We had several posts covering this, with my colleague Danilo Poccia’s sharing the news in Amazon Managed Grafana Is Now Generally Available with Many New Features. The GA announcement saw plenty of additional new features, and in the post, Amazon Managed Grafana is now Generally Available, Imaya Kumar Jagannathan and Michael Hausenblas dive a little deeper into the launch, including the new features that have been added.
Sunil Ramachandra and Roy Rodan walk you through the steps required to integrate your identity provider with Amazon Managed Grafana, in the post Amazon Managed Grafana supports direct SAML integration with identity providers. They show you how you can assign users and appropriate roles through your identity provider so that your users can seamlessly authenticate into the Amazon Managed Grafana environment to visualise and monitor your workloads and log.
Finally, we had Julia Hu, Matthieu Fuzellier, Srikanth Kodali, and Yuxin Yang collaborate on this post, How to use InfluxDB and Grafana to visualize ML output with AWS IoT Greengrass where they show how to build an end-to-end workflow using open source tools with AWS IoT Greengrass version 2 to visualise ML inference results in near real-time on an edge device. [hands on]

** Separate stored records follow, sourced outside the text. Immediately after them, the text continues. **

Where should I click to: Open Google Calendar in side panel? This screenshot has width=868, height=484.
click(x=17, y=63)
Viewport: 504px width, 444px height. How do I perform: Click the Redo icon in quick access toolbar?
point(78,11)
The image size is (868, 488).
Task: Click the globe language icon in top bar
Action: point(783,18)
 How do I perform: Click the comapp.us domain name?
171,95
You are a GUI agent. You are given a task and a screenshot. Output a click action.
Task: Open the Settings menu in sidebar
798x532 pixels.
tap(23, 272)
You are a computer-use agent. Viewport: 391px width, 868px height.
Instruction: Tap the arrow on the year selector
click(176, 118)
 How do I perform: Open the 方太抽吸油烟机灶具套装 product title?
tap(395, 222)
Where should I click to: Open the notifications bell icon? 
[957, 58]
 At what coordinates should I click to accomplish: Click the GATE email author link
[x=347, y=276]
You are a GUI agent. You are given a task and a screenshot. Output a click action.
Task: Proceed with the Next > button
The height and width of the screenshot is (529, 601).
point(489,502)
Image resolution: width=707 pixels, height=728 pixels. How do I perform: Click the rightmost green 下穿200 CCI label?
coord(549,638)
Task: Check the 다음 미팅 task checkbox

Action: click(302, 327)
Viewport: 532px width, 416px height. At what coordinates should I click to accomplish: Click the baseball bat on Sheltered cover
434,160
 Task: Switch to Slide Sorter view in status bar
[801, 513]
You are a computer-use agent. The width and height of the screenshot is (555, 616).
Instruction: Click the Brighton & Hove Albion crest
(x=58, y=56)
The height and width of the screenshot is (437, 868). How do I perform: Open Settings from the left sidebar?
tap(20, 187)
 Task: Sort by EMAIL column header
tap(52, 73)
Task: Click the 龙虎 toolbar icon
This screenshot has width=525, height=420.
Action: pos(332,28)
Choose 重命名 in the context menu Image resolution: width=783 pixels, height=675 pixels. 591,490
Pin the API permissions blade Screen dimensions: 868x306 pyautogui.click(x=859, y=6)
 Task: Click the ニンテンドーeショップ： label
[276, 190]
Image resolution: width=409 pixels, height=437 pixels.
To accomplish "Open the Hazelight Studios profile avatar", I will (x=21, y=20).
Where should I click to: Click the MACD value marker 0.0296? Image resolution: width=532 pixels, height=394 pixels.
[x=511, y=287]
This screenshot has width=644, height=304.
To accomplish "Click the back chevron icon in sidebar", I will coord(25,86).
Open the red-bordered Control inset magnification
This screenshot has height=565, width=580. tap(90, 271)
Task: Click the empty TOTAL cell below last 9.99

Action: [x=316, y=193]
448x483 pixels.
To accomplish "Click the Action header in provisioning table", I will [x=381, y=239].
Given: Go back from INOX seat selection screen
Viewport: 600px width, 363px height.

AWS and Community blog posts
Apache Airflow
Mikaela Pisani has put together this blog post, How to run Airflow, Spark, & Apache Livy in AWS EKS, where she walks you through each of these open source components and then how you can run them on Amazon EKS to address some specific results such as scalability, traceability, isolation and speed of processing.
Debezium / Apache Kafka
Debezium is an open source distributed platform for change data capture. Bhuvanesh R shares his experiences (and helps you avoid the issues he came across) as he walks you through how to integrate Debezium with AWS Managed Streaming for Kafka IAM authentication, in his post Debezium With AWS MSK IAM Authentication. [hands on]
PostgreSQL
Gopalakrishnan Subramanian and Satheesh Kumar explain how to combine HAProxy with a lightweight connection pool handler PgBouncer as a sidecar to load balance the connections to Aurora reader nodes in the blog post, Set up highly available PgBouncer and HAProxy with Amazon Aurora PostgreSQL readers [hands on]
Amazon ECS
John Preston is back with more blogging goodness, this time helping you to get Traefik up and running within your Amazon ECS environments in, Traefik Proxy in AWS with AWS ECS - Part 1. When I asked John what Traefik was, he pointed me to the project page but did say that this project “makes network boring” - anything that makes anything boring, also makes my life easier, so make sure you check this post out. John’s post are always great to read. [hands on]
Kubernetes
The VPC Container Networking Interface (CNI) Plugin is the open source component that provides a networking plugin for pod networking in Kubernetes using Elastic Network Interfaces on AWS. In the post, Amazon VPC CNI plugin increases pods per node limits, Sheetal Joshi, Mike Stefaniak, and Jayanth Varavani walk you through some recent enhancements that improve capacity and dive deep into the details of the implementation.
Packer
Packer is an open-source tool developed by HashiCorp for creating identical machine images for multiple platforms from a single source configuration. In this post, Migrating from HashiCorp Packer to EC2 Image Builder, Vimal Bagmar, Waleed Sarwari, and Santosh Vallurupalli walk you through how to migrate Packer template build components specifically for commonly used Packer Provisioners, such as Ansible, Chef, Shell, and Files to their corresponding EC2 Image Builder components.
AWS Lambda Powertools
Michael Walmsley provides a great primer on Idempotency in hist post, Making All Your APIs Idempotent. From what it is to why you should care, he also shares how you can use AWS Lambda Powertools for Python to make it easy when creating an idempotent API. [hands on]
Flutter
Want to know what a BLoc pattern is? I was certainly curious, and in this post, Using the Flutter BLoC Pattern with AWS Amplify Datastore my good friend Derek Bingham walks you through an example of the BLoC pattern, how you can use it to improve your use of AWS Amplify Datastore API calls, to be a lot cleaner and so easier to maintain. [hands on]
GraphQL
One of my favourite posts in recent weeks, Ali Spittel has put together A Complete Beginner’s Guide to GraphQL which will get you up and running quickly on this topic.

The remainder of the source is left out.